Déposée le 19 mars dernier par MM. Franck Montaugé, Jean-Pierre Sueur et les membres du groupe socialiste et républicain, la proposition de résolution n° 387 (2018-2019) tend à modifier le Règlement du Sénat pour renforcer le suivi de l'application des lois et leur évaluation.

Ce texte poursuit deux objectifs :

- confier un droit de suite au rapporteur pour qu'il puisse rendre compte de l'application de la loi ;

- affirmer, au sein du Règlement du Sénat, une mission d'évaluation des lois promulguées.

Au cours de ses travaux, votre commission a admis la création d'un droit de suite au bénéfice du rapporteur, tout en assouplissant ses modalités de mise en oeuvre. À l'inverse, elle n'a pas souhaité consacrer une mission d'évaluation des lois promulguées, celle-ci s'intégrant dans la fonction, plus large, d'évaluation des politiques publiques dévolue au Parlement.

I. L'APPLICATION DES LOIS, UNE OBLIGATION POUR LE GOUVERNEMENT, SOUS LE CONTRÔLE DU PARLEMENT

A. UNE OBLIGATION POUR LE GOUVERNEMENT

1. L'obligation de prendre des mesures d'application dans un délai raisonnable

Le Premier ministre « assure l'exécution des lois », sous réserve de la compétence du Président de la République pour signer les actes délibérés en Conseil des ministres (articles 13 et 21 de la Constitution).

En pratique, le chef du Gouvernement coordonne la publication des mesures réglementaires 4 ( * ) et des ordonnances nécessaires à l'application d'une loi, ainsi que la remise des rapports au Parlement.

Une circulaire du 29 février 2008 rappelle que l'exécutif est astreint à une obligation de résultat pour l'application des lois, non de moyen. En effet, selon ses termes, « chaque disposition [législative] qui demeure inappliquée est une marque d'irrespect envers la représentation nationale et de négligence vis-à-vis de nos concitoyens ».

__Travail à faire__.
[a] Résumez en deux phrases l'extrait sur la proposition de résolution n° 387.
[b] Répondez aux questions suivantes à partir de l'extrait sur la proposition de résolution n° 387.
(i) Quels articles de la Constitution sont cités au sujet de l'exécution des lois ?
(ii) De quelle date est la circulaire qui évoque une obligation de résultat ?
(iii) Dans quelle fonction plus large la commission considère-t-elle que la mission d'évaluation des lois promulguées s'intègre ?
[c] Recopiez sans rien changer le passage de l'extrait sur la proposition de résolution n° 387 qui s'ouvre sur les mots contenant "En pratique, le" et se termine par "rapports au Parlement.".

Entrées de pointage de mots et d'éléments:

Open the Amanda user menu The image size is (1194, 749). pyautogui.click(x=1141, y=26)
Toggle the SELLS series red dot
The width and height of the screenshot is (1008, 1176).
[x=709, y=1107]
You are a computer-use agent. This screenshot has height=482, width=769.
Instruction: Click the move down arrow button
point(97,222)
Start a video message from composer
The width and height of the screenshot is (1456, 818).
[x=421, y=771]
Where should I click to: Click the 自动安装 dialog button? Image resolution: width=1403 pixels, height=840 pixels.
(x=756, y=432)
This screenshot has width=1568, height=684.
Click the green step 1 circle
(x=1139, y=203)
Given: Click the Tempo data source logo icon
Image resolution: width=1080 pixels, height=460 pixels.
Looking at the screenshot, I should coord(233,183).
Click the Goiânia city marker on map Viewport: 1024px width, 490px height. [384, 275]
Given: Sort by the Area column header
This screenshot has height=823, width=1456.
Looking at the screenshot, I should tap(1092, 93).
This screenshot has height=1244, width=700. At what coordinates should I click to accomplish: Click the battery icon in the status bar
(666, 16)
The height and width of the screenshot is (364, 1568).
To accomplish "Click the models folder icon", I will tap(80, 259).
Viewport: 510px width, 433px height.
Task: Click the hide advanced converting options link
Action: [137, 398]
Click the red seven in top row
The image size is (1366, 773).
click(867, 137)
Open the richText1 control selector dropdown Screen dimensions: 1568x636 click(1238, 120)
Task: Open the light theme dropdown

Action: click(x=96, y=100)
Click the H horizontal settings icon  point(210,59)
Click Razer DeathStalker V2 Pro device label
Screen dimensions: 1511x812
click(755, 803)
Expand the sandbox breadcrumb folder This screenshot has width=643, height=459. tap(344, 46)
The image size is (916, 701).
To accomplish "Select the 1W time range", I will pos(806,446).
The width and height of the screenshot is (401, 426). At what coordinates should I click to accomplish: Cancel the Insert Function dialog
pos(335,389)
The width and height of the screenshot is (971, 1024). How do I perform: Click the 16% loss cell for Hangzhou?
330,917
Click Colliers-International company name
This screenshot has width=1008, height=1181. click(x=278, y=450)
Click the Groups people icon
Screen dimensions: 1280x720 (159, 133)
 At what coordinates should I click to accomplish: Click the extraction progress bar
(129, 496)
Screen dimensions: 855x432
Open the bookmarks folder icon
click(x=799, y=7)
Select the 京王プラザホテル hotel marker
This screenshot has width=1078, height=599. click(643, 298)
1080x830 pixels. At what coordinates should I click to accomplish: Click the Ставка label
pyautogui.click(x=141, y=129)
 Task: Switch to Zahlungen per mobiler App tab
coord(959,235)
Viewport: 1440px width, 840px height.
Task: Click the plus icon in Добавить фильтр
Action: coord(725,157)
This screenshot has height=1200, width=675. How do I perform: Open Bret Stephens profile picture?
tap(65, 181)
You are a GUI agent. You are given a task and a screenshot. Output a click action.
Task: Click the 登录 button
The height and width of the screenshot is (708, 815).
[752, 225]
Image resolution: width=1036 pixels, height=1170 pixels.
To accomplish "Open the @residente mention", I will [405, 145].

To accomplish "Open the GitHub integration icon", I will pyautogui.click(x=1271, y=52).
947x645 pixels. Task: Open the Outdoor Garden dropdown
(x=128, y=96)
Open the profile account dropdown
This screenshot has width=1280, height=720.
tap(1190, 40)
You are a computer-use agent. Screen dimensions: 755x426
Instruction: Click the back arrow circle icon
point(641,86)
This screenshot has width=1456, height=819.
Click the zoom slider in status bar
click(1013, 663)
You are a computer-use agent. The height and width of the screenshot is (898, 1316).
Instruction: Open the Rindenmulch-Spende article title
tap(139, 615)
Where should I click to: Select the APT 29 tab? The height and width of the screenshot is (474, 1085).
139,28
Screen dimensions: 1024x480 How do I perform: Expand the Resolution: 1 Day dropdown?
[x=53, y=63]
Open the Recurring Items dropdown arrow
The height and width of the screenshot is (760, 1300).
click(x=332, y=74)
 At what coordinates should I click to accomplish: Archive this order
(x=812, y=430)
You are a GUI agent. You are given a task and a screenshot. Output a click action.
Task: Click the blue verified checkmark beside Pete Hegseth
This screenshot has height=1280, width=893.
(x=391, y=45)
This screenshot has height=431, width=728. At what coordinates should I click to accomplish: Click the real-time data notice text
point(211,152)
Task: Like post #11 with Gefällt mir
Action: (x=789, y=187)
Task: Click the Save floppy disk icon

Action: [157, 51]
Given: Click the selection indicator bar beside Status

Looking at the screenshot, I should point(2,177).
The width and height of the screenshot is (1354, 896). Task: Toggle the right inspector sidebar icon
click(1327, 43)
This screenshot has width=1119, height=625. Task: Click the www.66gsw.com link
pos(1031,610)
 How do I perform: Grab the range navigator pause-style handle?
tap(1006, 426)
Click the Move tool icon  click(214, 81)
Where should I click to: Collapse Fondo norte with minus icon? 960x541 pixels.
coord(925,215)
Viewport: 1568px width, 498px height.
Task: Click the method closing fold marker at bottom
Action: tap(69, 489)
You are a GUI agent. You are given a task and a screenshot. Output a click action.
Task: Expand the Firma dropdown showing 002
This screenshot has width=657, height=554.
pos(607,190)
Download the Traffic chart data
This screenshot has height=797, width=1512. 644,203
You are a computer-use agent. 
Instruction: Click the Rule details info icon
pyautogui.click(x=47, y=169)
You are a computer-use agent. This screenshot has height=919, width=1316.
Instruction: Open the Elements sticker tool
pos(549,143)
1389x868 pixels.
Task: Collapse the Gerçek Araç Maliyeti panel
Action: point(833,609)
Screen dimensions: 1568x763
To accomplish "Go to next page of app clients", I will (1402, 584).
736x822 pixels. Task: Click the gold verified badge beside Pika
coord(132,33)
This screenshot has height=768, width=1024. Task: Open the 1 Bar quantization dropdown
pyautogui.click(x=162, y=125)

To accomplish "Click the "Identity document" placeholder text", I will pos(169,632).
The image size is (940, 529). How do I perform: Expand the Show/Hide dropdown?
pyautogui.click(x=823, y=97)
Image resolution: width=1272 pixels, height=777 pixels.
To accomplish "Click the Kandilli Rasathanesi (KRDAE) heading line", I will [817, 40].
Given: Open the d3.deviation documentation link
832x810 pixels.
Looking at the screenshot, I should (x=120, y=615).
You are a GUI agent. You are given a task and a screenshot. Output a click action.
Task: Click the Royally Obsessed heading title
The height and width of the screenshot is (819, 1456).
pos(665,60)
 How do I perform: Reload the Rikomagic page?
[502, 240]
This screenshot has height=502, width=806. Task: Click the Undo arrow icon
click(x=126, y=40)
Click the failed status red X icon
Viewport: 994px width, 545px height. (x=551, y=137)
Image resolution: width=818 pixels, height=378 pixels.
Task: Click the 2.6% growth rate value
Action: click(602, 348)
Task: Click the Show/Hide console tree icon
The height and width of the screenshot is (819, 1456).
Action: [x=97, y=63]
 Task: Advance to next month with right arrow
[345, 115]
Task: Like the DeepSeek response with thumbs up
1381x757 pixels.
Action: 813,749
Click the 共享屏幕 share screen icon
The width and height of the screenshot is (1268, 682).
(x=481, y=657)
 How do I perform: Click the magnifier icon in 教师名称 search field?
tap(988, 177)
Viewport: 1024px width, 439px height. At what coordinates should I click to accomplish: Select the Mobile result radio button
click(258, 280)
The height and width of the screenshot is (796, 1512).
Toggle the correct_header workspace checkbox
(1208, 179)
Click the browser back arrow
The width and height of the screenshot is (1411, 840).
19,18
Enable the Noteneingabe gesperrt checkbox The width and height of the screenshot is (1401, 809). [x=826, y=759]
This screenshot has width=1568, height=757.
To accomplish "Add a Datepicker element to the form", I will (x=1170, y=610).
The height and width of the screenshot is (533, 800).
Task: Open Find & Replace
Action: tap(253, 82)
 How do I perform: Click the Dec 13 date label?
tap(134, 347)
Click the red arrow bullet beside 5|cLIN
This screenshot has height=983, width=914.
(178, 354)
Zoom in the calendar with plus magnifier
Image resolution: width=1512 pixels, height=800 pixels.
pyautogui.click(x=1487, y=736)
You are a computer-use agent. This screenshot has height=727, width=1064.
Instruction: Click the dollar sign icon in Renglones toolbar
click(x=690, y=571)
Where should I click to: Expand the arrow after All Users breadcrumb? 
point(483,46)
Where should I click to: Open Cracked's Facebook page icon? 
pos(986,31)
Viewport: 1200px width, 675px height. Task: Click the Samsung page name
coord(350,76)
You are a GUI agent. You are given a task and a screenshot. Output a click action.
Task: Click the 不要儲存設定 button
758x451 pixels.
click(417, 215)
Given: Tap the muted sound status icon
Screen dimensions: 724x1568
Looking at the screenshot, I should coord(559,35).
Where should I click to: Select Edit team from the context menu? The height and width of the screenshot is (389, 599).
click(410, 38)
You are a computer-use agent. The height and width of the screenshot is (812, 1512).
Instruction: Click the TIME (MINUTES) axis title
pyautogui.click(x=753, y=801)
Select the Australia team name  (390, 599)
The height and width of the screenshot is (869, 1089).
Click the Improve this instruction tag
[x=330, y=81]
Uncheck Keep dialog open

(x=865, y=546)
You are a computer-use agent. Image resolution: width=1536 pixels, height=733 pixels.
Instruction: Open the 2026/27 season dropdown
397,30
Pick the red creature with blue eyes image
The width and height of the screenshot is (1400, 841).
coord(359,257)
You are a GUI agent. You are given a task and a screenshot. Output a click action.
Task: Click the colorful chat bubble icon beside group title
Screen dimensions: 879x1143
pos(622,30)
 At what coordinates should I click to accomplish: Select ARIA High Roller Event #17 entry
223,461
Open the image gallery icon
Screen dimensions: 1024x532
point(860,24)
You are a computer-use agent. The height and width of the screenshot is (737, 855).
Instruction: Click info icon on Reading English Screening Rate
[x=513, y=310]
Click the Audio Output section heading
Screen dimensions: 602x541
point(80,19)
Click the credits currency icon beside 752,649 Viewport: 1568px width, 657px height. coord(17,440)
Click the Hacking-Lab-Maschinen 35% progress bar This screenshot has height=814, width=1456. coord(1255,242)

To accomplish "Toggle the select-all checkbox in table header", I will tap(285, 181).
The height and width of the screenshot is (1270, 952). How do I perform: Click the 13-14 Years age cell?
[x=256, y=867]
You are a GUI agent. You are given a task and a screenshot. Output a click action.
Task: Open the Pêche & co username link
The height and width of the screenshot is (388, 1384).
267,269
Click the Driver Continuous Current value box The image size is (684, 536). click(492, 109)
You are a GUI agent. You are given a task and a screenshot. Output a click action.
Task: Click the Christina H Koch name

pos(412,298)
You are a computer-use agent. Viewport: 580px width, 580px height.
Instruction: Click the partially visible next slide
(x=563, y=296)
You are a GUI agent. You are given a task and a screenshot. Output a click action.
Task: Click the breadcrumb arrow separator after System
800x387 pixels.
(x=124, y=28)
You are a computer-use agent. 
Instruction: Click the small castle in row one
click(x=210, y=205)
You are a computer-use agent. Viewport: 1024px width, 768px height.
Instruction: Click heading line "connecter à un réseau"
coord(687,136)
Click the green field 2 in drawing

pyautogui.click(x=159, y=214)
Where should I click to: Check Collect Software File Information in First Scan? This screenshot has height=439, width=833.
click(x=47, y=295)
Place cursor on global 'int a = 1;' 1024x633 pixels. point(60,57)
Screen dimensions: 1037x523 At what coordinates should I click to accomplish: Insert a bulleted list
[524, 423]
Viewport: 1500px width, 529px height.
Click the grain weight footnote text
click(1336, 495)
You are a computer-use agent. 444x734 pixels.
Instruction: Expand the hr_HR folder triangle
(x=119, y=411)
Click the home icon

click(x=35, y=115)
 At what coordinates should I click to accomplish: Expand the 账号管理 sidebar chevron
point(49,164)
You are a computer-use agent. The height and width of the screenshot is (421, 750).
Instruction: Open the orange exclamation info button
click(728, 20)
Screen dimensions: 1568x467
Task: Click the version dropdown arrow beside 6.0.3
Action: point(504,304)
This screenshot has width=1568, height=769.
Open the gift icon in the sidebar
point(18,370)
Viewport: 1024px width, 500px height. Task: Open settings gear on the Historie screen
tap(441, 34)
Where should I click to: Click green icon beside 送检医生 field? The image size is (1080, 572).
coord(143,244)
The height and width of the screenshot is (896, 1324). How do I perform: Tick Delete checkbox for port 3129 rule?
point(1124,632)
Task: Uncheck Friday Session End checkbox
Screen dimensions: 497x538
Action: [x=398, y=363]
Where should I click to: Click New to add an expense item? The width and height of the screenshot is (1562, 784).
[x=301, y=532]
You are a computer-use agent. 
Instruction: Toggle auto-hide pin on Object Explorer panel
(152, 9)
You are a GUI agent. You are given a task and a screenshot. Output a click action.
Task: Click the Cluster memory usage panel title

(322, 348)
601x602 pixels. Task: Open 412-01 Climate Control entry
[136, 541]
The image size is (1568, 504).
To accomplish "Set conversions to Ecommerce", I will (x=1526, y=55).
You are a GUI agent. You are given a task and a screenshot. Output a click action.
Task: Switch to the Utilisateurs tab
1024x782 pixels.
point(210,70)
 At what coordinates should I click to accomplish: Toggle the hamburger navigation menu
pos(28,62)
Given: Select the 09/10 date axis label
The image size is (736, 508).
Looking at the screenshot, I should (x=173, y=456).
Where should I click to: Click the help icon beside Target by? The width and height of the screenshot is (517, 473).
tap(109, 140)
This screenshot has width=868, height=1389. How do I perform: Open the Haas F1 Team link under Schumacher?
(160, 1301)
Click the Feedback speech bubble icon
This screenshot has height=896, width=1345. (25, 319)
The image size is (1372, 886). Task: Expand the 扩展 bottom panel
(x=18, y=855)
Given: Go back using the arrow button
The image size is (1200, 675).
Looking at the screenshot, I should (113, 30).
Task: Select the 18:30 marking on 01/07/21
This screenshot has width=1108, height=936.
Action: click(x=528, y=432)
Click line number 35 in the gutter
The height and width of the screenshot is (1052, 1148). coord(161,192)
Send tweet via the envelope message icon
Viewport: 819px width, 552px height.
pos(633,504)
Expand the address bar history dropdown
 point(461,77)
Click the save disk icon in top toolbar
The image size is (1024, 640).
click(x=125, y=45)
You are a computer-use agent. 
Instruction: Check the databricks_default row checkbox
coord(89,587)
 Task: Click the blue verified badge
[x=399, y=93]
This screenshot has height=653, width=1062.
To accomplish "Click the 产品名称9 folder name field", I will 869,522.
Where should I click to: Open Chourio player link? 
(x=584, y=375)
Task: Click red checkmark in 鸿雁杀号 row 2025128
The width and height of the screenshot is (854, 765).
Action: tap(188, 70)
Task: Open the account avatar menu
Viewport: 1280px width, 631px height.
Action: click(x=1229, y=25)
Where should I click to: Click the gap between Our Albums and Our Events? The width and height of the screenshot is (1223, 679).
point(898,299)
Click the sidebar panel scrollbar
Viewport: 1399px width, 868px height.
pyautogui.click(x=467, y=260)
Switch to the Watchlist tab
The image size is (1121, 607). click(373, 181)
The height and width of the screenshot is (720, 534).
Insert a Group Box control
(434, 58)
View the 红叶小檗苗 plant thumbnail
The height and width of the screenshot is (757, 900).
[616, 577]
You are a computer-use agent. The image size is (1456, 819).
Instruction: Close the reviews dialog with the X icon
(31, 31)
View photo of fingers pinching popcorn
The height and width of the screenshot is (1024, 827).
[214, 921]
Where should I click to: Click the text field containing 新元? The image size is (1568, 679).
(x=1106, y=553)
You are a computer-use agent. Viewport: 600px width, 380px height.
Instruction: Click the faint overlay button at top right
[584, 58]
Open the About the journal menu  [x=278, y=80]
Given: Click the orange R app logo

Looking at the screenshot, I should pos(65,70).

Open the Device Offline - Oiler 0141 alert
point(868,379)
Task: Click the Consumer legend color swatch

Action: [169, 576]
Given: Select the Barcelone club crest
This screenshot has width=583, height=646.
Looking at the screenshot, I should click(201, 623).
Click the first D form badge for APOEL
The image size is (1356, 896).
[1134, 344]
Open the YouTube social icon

__Réponses par consigne__.
[a] La proposition de résolution n° 387 (2018-2019), déposée le 19 mars par MM. Franck Montaugé, Jean-Pierre Sueur et les membres du groupe socialiste et républicain, vise à modifier le Règlement du Sénat pour confier un droit de suite au rapporteur et affirmer une mission d'évaluation des lois promulguées. La commission a admis le droit de suite en assouplissant ses modalités, mais elle n'a pas souhaité consacrer cette mission d'évaluation, et l'extrait rappelle que le Gouvernement est astreint à une obligation de résultat pour l'application des lois.

[b]
(i) Les articles 13 et 21.
(ii) Du 29 février 2008.
(iii) Dans la fonction d'évaluation des politiques publiques dévolue au Parlement.

[c]
En pratique, le chef du Gouvernement coordonne la publication des mesures réglementaires 4 ( * ) et des ordonnances nécessaires à l'application d'une loi, ainsi que la remise des rapports au Parlement.